__Job__:
Reproduce each of the following entries verbatim, line for line, with no changes.

__Stored records__:
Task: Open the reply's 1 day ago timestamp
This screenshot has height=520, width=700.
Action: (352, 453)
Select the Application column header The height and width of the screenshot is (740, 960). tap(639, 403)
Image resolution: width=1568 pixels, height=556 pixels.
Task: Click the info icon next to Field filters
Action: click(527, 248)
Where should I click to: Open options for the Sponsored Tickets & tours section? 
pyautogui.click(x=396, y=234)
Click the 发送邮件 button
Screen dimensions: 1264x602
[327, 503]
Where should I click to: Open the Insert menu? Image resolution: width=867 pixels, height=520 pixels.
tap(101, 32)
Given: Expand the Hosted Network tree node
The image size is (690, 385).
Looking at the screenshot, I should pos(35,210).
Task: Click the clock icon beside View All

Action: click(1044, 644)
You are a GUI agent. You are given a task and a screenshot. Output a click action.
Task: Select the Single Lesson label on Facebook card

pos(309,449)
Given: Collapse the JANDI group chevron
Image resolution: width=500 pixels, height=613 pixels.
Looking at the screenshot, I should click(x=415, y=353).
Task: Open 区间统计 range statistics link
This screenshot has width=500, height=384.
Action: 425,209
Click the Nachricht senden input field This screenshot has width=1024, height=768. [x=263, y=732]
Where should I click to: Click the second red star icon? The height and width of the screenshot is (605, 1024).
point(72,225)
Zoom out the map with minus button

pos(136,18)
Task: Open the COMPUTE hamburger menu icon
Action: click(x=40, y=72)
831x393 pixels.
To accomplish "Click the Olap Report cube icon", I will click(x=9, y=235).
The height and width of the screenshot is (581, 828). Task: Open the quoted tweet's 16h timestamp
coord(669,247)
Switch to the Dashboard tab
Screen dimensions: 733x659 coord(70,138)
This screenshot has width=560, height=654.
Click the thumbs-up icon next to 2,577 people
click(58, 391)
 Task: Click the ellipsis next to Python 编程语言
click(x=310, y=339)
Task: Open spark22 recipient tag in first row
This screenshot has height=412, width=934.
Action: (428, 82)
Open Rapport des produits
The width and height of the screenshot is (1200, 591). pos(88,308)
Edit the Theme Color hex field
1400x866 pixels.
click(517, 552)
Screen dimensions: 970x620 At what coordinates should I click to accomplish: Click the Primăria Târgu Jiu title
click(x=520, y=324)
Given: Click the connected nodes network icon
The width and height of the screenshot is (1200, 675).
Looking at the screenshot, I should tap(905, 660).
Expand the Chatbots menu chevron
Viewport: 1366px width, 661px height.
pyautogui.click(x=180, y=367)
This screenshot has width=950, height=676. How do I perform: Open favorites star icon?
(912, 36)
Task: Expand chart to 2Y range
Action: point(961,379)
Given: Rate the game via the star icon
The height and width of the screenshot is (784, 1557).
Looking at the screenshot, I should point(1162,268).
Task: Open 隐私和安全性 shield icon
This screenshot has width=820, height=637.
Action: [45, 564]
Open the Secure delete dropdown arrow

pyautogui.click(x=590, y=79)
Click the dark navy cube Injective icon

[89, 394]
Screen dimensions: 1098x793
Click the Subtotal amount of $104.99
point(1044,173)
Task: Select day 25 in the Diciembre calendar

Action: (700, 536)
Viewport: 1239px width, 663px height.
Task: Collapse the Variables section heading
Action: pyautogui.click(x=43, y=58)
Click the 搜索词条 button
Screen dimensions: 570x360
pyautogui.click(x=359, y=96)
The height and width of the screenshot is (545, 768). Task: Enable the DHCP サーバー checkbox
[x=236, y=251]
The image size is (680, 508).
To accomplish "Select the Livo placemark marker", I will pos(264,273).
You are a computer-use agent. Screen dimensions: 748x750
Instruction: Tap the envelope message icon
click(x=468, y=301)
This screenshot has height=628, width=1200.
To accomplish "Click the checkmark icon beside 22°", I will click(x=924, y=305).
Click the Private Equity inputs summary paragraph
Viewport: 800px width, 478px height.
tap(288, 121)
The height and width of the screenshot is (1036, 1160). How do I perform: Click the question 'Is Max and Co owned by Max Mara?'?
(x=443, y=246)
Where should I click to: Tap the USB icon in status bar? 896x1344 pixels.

__Exercise solution__:
Task: Open the reply's 1 day ago timestamp
This screenshot has height=520, width=700.
Action: (352, 453)
Select the Application column header The height and width of the screenshot is (740, 960). tap(639, 403)
Image resolution: width=1568 pixels, height=556 pixels.
Task: Click the info icon next to Field filters
Action: click(527, 248)
Where should I click to: Open options for the Sponsored Tickets & tours section? 
pyautogui.click(x=396, y=234)
Click the 发送邮件 button
Screen dimensions: 1264x602
[327, 503]
Where should I click to: Open the Insert menu? Image resolution: width=867 pixels, height=520 pixels.
tap(101, 32)
Given: Expand the Hosted Network tree node
The image size is (690, 385).
Looking at the screenshot, I should pos(35,210).
Task: Click the clock icon beside View All

Action: click(1044, 644)
You are a GUI agent. You are given a task and a screenshot. Output a click action.
Task: Select the Single Lesson label on Facebook card

pos(309,449)
Given: Collapse the JANDI group chevron
Image resolution: width=500 pixels, height=613 pixels.
Looking at the screenshot, I should click(x=415, y=353).
Task: Open 区间统计 range statistics link
This screenshot has width=500, height=384.
Action: 425,209
Click the Nachricht senden input field This screenshot has width=1024, height=768. [x=263, y=732]
Where should I click to: Click the second red star icon? The height and width of the screenshot is (605, 1024).
point(72,225)
Zoom out the map with minus button

pos(136,18)
Task: Open the COMPUTE hamburger menu icon
Action: click(x=40, y=72)
831x393 pixels.
To accomplish "Click the Olap Report cube icon", I will click(x=9, y=235).
The height and width of the screenshot is (581, 828). Task: Open the quoted tweet's 16h timestamp
coord(669,247)
Switch to the Dashboard tab
Screen dimensions: 733x659 coord(70,138)
This screenshot has width=560, height=654.
Click the thumbs-up icon next to 2,577 people
click(58, 391)
 Task: Click the ellipsis next to Python 编程语言
click(x=310, y=339)
Task: Open spark22 recipient tag in first row
This screenshot has height=412, width=934.
Action: (428, 82)
Open Rapport des produits
The width and height of the screenshot is (1200, 591). pos(88,308)
Edit the Theme Color hex field
1400x866 pixels.
click(517, 552)
Screen dimensions: 970x620 At what coordinates should I click to accomplish: Click the Primăria Târgu Jiu title
click(x=520, y=324)
Given: Click the connected nodes network icon
The width and height of the screenshot is (1200, 675).
Looking at the screenshot, I should tap(905, 660).
Expand the Chatbots menu chevron
Viewport: 1366px width, 661px height.
pyautogui.click(x=180, y=367)
This screenshot has width=950, height=676. How do I perform: Open favorites star icon?
(912, 36)
Task: Expand chart to 2Y range
Action: point(961,379)
Given: Rate the game via the star icon
The height and width of the screenshot is (784, 1557).
Looking at the screenshot, I should point(1162,268).
Task: Open 隐私和安全性 shield icon
This screenshot has width=820, height=637.
Action: [45, 564]
Open the Secure delete dropdown arrow

pyautogui.click(x=590, y=79)
Click the dark navy cube Injective icon

[89, 394]
Screen dimensions: 1098x793
Click the Subtotal amount of $104.99
point(1044,173)
Task: Select day 25 in the Diciembre calendar

Action: (700, 536)
Viewport: 1239px width, 663px height.
Task: Collapse the Variables section heading
Action: pyautogui.click(x=43, y=58)
Click the 搜索词条 button
Screen dimensions: 570x360
pyautogui.click(x=359, y=96)
The height and width of the screenshot is (545, 768). Task: Enable the DHCP サーバー checkbox
[x=236, y=251]
The image size is (680, 508).
To accomplish "Select the Livo placemark marker", I will pos(264,273).
You are a computer-use agent. Screen dimensions: 748x750
Instruction: Tap the envelope message icon
click(x=468, y=301)
This screenshot has height=628, width=1200.
To accomplish "Click the checkmark icon beside 22°", I will click(x=924, y=305).
Click the Private Equity inputs summary paragraph
Viewport: 800px width, 478px height.
tap(288, 121)
The height and width of the screenshot is (1036, 1160). How do I perform: Click the question 'Is Max and Co owned by Max Mara?'?
(x=443, y=246)
Where should I click to: Tap the USB icon in status bar? 896x1344 pixels.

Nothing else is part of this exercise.